The molecular QSAR descriptors in the CDK
Pending the release of Bioclipse 1.2.0, Ola asked me to do some additional feature implementation for the QSAR feature, such as having the filenames as labels in the descriptor matrix. See also these earlier items:
- More QSAR in Bioclipse: the JOELib extension
- Further Bioclipse QSAR functionality development
- QSAR plugin for Bioclipse getting in shape
- Bioclipse now allows QSAR descriptor selection
- Bioclipse Workshop: short but productive
(How more open notebook science can you get?)
But I ran into some trouble when both JOElib and CDK descriptors were selected, or Ola really. Now, nothing much I plan to do on the JOElib code, but at least I code investigate the CDK code.
The QSAR descriptor framework has been published in the Recent developments of the chemistry development kit (CDK) -
an open-source java library for chemo- and bioinformatics paper (DOI:10.2174/138161206777585274).

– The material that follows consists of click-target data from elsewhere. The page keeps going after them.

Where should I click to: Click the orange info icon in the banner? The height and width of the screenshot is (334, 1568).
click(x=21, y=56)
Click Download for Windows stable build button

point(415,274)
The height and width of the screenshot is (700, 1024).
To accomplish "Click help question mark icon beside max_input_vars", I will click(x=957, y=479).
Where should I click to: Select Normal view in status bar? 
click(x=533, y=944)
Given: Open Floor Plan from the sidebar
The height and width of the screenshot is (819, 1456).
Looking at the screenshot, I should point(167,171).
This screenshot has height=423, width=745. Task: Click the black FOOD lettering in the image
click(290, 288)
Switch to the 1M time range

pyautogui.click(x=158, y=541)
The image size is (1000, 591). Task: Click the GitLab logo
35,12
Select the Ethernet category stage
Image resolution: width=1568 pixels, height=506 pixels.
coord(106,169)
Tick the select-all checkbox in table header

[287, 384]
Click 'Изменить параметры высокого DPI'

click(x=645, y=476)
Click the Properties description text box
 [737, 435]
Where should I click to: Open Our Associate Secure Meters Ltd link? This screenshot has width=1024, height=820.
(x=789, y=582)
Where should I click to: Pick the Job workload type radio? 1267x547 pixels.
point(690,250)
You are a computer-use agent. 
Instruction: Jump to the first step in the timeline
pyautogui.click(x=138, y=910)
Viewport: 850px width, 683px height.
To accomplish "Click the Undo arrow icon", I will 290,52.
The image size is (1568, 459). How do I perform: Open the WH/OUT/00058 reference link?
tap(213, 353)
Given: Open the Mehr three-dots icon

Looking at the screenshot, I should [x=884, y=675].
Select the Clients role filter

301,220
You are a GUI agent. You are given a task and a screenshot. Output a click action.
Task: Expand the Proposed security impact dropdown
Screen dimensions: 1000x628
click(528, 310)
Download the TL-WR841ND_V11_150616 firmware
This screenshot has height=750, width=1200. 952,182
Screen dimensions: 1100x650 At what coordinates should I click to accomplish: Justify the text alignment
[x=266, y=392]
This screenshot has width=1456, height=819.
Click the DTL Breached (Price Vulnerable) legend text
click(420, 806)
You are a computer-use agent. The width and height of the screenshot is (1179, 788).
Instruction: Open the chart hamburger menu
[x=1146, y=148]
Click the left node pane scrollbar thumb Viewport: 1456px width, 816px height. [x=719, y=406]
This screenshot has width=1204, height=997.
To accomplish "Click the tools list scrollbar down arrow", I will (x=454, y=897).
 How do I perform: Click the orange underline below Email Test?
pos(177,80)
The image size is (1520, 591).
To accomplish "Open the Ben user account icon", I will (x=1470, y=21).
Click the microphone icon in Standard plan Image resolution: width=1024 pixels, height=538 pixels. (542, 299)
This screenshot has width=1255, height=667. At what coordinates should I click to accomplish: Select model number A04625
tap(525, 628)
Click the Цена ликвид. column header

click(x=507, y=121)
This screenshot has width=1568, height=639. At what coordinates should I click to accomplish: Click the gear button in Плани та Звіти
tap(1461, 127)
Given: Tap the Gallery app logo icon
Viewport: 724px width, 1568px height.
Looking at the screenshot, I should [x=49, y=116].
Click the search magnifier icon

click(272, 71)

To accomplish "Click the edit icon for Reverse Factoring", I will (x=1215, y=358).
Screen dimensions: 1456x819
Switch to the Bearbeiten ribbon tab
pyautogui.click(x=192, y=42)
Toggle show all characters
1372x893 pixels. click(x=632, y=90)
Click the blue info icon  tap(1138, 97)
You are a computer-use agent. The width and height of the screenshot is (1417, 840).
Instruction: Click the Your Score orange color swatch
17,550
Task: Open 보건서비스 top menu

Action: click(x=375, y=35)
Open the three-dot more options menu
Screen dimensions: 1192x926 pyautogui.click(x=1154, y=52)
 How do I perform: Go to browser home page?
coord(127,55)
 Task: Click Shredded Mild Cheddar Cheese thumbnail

However, while most molecular descriptors had JUnit tests for at least the calculate()
method, a full
and proper module testing was not set up. This involves a rough coverage testing and test methods for all
methods in the classes.
So, I set up a new CDK module called qsarmolecular
, and added the coverage test class
QsarmolecularCoverageTest.
This class is really short and basically only requires a module to be set up, as reflected by the line:
private final static String CLASS_LIST = "qsarmolecular.javafiles";
The actual functionality is inherited from the CoverageTest. The coverage testing requires, unlike tools like Emma for which reports are generated by Nightly, a certain naming scheme (explained in Development Tools. 1. Unit testing in CDK News 2.2).
Now, testing for a lot of the methods in the IMolecularDescriptor and IDescriptor interfaces are actually identical for all descriptors. Therefore, I wrote a MolecularDescriptorTest and made all JUnit test classes for the molecular descriptors extend this new class. This means that by writing only 10 new tests, with 29 assert statements, for the 45 molecular descriptor classes, 450 new unit tests are run without special effort, making to total sum of unit tests run each night by Nightly for trunk/ pass the 4500 unit tests.
Now, this turned out to be necessary. I count 52 new failing tests, which should hit Nightly in the next 24 hours.